TEXTO EXTRAÍDO |
Ácido esteárico e lanolina
Outros dois insumos de origem animal utilizados na indústria da beleza são o ácido esteárico e a lanolina, conforme explica Cristiano Ruaro, gerente de Cosméticos e Farmácia da Alpha Química, empresa que fornece essas substâncias para a indústria cosmética. Segundo ele, essas substâncias são usadas majoritariamente em produtos para pele e cabelo, como cremes e xampus. Elas têm características de emoliência, ou seja, deixam a pele mais macia e flexível, e dão consistência na formulação.
“A lanolina é retirada como um subproduto da tosquia e da lavagem da lã dos carneiros. Já o ácido esteárico [usado em produtos para pele ressecada] vem do sebo do boi, e é um subproduto que se aproveita também para outros mercados”, explica Ruaro. Mas tanto a lanolina como o ácido hialurônico, que hidrata e dá firmeza à pele, possuem substitutos de outras origens, conforme lembra a médica dermatologista Lilia Guadanhim, da Sociedade Brasileira de Dermatologia.
Já o colágeno hidrolisado, diz a especialista, é muito presente em suplementos alimentares, tendo a função de estimular o nosso organismo a produzir colágeno, melhorar a hidratação da pele e auxiliar no tratamento de unhas frágeis. “Ele pode ser obtido a partir da gelatina originada de pele de peixes, do couro e dos ossos de bovinos e suínos. A glicerina também é um ativo comum em hidratantes e pode ser obtida através de gordura animal ou de forma sintética”, esclarece a médica.
Segundo a médica veterinária e consultora Roberta Züge, diretora administrativa do Conselho Científico Agro Sustentável, os animais também fornecem insumos importantes para a indústria farmacêutica, como a heparina, um anticoagulante natural retirado do fígado dos bovinos e suínos. “Como se diz, do boi a única coisa que não se aproveita é o mugido”, sintetiza.
Segundo Roberta, somos muito dependentes dos produtos de origem animal, pois há uma dificuldade natural de sintetizar algumas substâncias em laboratório. É o caso da hialuronidase, enzima retirada dos testículos dos bovinos e utilizada no tratamento de gordura localizada, que necessita de um ser vivo para sintetizá-la.
Para Renata, o uso de produtos de origem animal representa uma vantagem, já que se pode usar um único componente para obter todas as funções que se espera do produto. Se for usar vários componentes de outras origens, será preciso combiná-los e ajustar os efeitos de cada substância, o que resulta em um produto mais complexo do ponto de vista químico e que nem sempre terá o resultado esperado.
“Um exemplo é o sebo de boi ou de carneiro, muito usado antigamente na fabricação de sabões. Hoje, ele ainda é utilizado para se fazer cremes hidratantes. Isso porque o perfil dessa gordura é semelhante ao perfil da gordura do ser humano, por isso tem uma melhor absorção pela pele”, esclarece Renata. Além disso, o sebo animal carrega vitaminas importantes.
Produtos naturais
De acordo com Renata Macedo, hoje há uma tendência de se voltar a consumir produtos naturais, orgânicos e de origem animal. Afinal, os compostos dessa origem têm um espectro de componentes mais adaptados ao funcionamento do corpo humano. Para a indústria também é vantajoso. O custo de produção é menor e a funcionalidade tecnológica das substâncias de origem animal é melhor, evitando o uso excessivo de produtos químicos, gerando menos rejeitos no processo de fabricação.
O uso desses produtos também é um exemplo de sustentabilidade, segundo os especialistas, pois aproveita-se 100% do animal que de qualquer forma seria abatido por causa da carne. E para quem acredita que isso seria prolongar o sofrimento dos bichos, Roberta diz que é o contrário. “Quem está preocupado com o bem-estar animal não é não consumindo o produto que vai ajudar. Você tem que se preocupar em buscar produtos cujos fornecedores e indústrias atendam às boas práticas de bem-estar animal na produção”, esclarece.

DADOS EXTRAÍDOS |

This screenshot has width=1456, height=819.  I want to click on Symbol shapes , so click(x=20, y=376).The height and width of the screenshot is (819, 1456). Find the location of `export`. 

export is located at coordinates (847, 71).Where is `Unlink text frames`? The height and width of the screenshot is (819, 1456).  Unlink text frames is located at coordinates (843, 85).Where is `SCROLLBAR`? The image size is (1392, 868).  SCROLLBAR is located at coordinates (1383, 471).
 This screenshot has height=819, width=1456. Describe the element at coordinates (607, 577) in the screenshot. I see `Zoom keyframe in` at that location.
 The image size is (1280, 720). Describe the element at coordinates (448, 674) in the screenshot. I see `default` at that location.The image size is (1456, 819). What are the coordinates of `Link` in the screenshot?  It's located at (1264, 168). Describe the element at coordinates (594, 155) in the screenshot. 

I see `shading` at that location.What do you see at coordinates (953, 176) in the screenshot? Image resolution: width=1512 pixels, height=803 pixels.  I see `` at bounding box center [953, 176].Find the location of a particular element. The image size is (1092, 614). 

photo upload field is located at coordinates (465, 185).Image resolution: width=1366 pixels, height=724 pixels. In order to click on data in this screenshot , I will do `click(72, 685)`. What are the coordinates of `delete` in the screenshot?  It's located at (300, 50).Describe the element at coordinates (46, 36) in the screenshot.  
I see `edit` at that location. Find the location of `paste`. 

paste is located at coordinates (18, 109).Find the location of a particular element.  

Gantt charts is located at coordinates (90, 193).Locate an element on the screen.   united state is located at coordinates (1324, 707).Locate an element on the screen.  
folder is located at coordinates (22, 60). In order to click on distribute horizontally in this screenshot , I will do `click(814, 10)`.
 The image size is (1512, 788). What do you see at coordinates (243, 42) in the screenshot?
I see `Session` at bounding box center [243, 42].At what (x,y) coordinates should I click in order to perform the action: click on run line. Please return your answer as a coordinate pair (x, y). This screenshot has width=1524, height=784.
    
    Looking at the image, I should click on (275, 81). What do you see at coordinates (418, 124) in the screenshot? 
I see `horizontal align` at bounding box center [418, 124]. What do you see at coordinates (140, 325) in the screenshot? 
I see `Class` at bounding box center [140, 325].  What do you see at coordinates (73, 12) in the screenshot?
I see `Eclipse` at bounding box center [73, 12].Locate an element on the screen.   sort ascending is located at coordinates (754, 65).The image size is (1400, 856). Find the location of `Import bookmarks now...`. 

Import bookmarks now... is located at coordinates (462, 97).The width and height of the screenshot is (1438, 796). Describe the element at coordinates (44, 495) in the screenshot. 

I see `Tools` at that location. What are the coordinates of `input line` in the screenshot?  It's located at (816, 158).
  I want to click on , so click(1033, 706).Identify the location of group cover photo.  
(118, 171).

INSTRUÇÕES DE TRABALHO |
1 – Reescreva o trecho do texto sobre insumos de origem animal que vai de "Segundo Roberta, somos" até "o resultado esperado.", inclusive, trocando "hialuronidase" por "colagenase".
2 – No texto sobre insumos de origem animal, de que parte dos bovinos e suínos é retirada a heparina?

RESPOSTAS ESCRITAS |
1 –
Segundo Roberta, somos muito dependentes dos produtos de origem animal, pois há uma dificuldade natural de sintetizar algumas substâncias em laboratório. É o caso da colagenase, enzima retirada dos testículos dos bovinos e utilizada no tratamento de gordura localizada, que necessita de um ser vivo para sintetizá-la.
Para Renata, o uso de produtos de origem animal representa uma vantagem, já que se pode usar um único componente para obter todas as funções que se espera do produto. Se for usar vários componentes de outras origens, será preciso combiná-los e ajustar os efeitos de cada substância, o que resulta em um produto mais complexo do ponto de vista químico e que nem sempre terá o resultado esperado.

2 – A heparina é retirada do fígado dos bovinos e suínos.